China sharemarket resumes sell-off
China’s stocks opened sharply lower again today after concerns over its economy hammered global markets last week.
The Chinese sharemarket opened sharply lower again today, resuming its downward spiral after concerns over China’s economy hammered global markets last week.
The new falls came after a weak inflation result for 2015 raised the prospect that interest rate cuts could have to be ordered to help keep the world’s second largest economy on track.
The Shanghai Composite Index slumped two per cent at one point before paring its losses to sit 1.2 per cent lower. The smaller Shenzhen Composite Index, last down 1.5 per cent, fell as much as 3.3 per cent, while Hong Kong gave up 2.3 per cent after earlier falling to their lowest level in three years.
Tokyo was closed for a public holiday.
A run of negative sessions means the mainland Chinese market is down nearly 5 per cent over the past year, after notching triple-digit gains during the bull run last year.
Economists expect the People’s Bank of China (PBoC) could be forced to cut interest rates shortly to help stock economic activity and lift lending levels across the country.
Inflation during 2015 rose by just 1.4 per cent, less than half of the government’s official 3 per cent target.
“Pessimism is the dominant sentiment,” said William Wong, head of sales trading at Shenwan Hongyuan Group told Bloomberg in Hong Kong.
“The PPI figure confirms the economy is mired in a slump. Market conditions will remain challenging given weak growth and volatility in external markets and the yuan’s depreciation pressure.”
Independent investment advisor Guo Yiming said the recent move by Chinese authorities to suspend controversial “circuit breakers” - which shut the market when stock fell by 5 and then 7 per cent - should restore stability despite today’s continuing volatility.
“Some of the ‘hot’ stocks like coal are plunging today which has blown the confidence of investors,” he said.
“But there has been irrational volatility in the market but after the response from the authorities I think the market will gradually be stable and we will a rebound.”
The continuing concerns about China overshadowed a strong US jobs report on Friday night.
“The market is concerned about China’s financial stability,” Matthew Sherwood, head of investment strategy at asset managers Perpetual in Sydney, told Bloomberg News.
“People are also quite nervous about the Chinese economic outlook. China is certainly slowing on a very gradual path down. A lot of people are fearing a hard landing is in play.”

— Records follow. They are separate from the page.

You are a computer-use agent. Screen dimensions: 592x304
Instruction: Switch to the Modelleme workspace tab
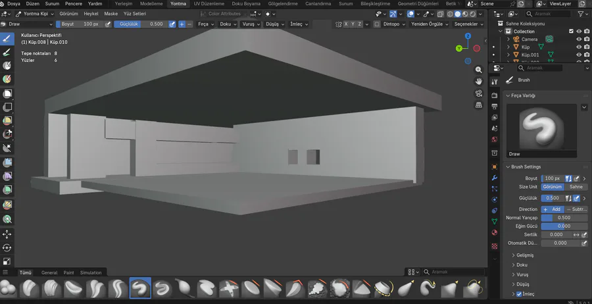[151, 3]
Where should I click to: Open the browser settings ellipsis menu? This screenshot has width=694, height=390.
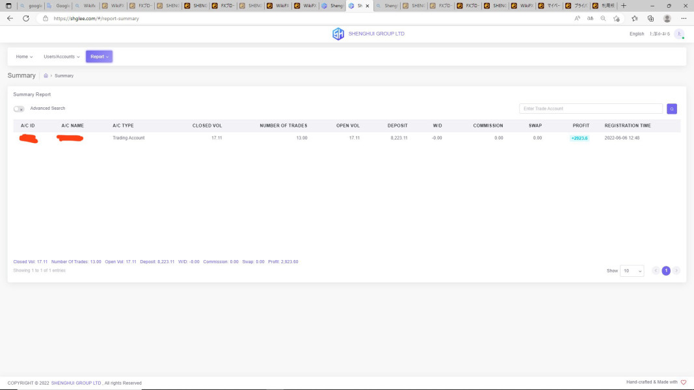pyautogui.click(x=684, y=18)
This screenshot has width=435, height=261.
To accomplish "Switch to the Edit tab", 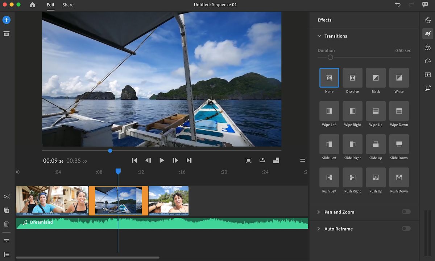I will pos(51,5).
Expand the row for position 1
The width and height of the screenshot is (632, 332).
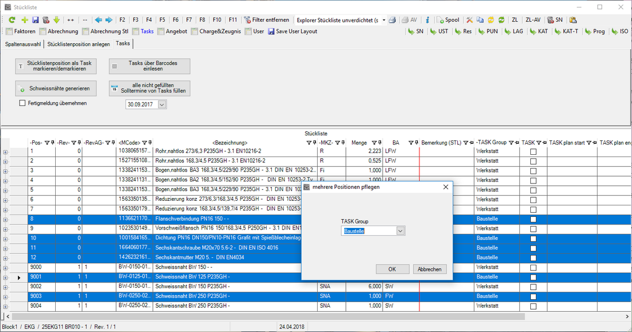click(x=6, y=152)
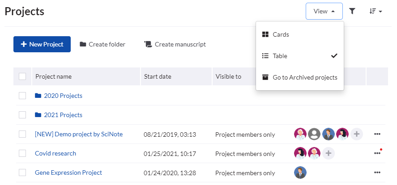Image resolution: width=397 pixels, height=185 pixels.
Task: Click Create manuscript button
Action: [x=175, y=44]
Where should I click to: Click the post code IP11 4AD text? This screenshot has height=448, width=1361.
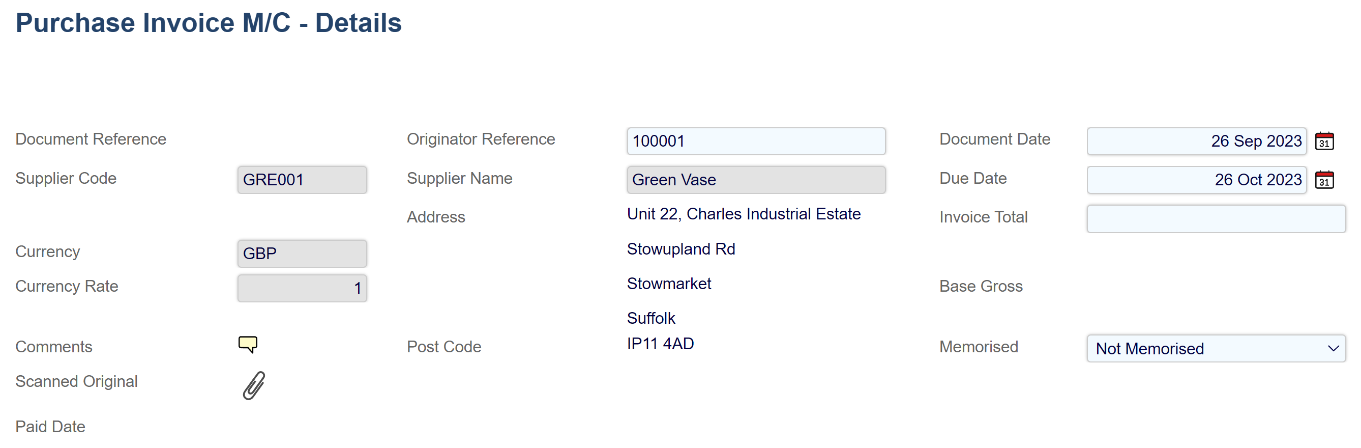click(x=660, y=344)
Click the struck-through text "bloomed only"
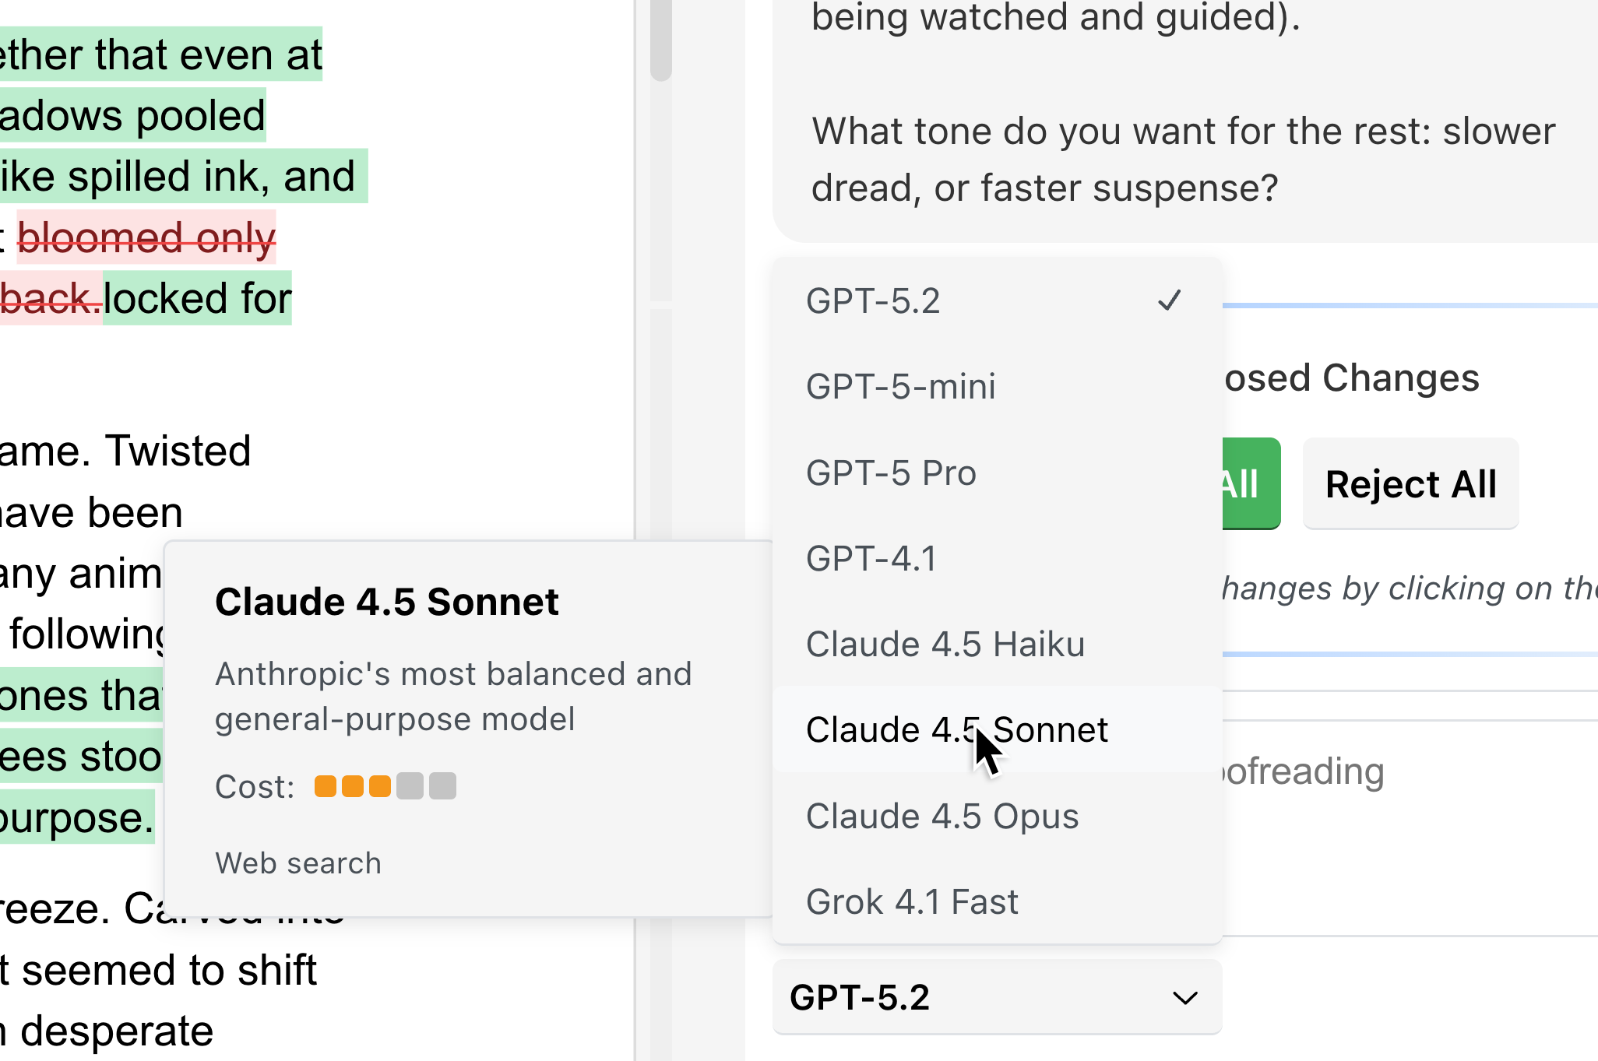This screenshot has height=1061, width=1598. click(146, 237)
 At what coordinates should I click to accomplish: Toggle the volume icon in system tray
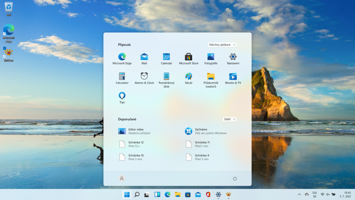(x=327, y=194)
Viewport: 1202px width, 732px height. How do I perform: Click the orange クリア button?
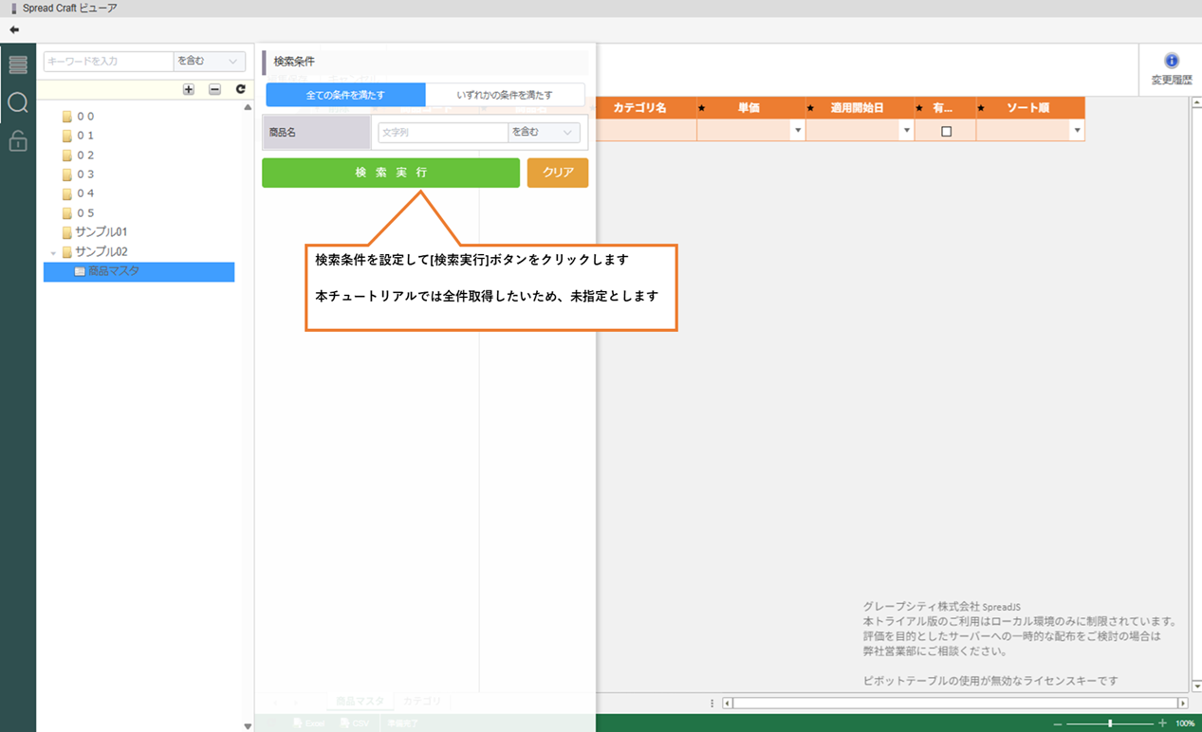coord(558,173)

Investors extended losses from last week, which was one of the worst starts to a year on record with dealers rattled after trade was suspended twice in four days in Chinese markets. Shanghai ended last week about 10 per cent lower, in echoes of a sell-off that fuelled global turmoil in the summer.
Last week’s share rout was also sparked by China’s falling yuan.
Today, China guided its currency sharply stronger for a second straight session, in a move that might calm concerns about a competitive devaluation, but only added to market confusion as to Beijing’s ultimate policy intent.
The People’s Bank of China set the midpoint for the yuan at 6.5626 per US dollar, confounding analysts who had looked for something around 6.5860.
The move was an apparent reversal of the recent weakening trend which included the biggest one-day drop in five months.
China’s foreign exchange regulator on Saturday said it would ramp up risk control efforts and push ahead with regulatory reforms, but was frustratingly short on specifics.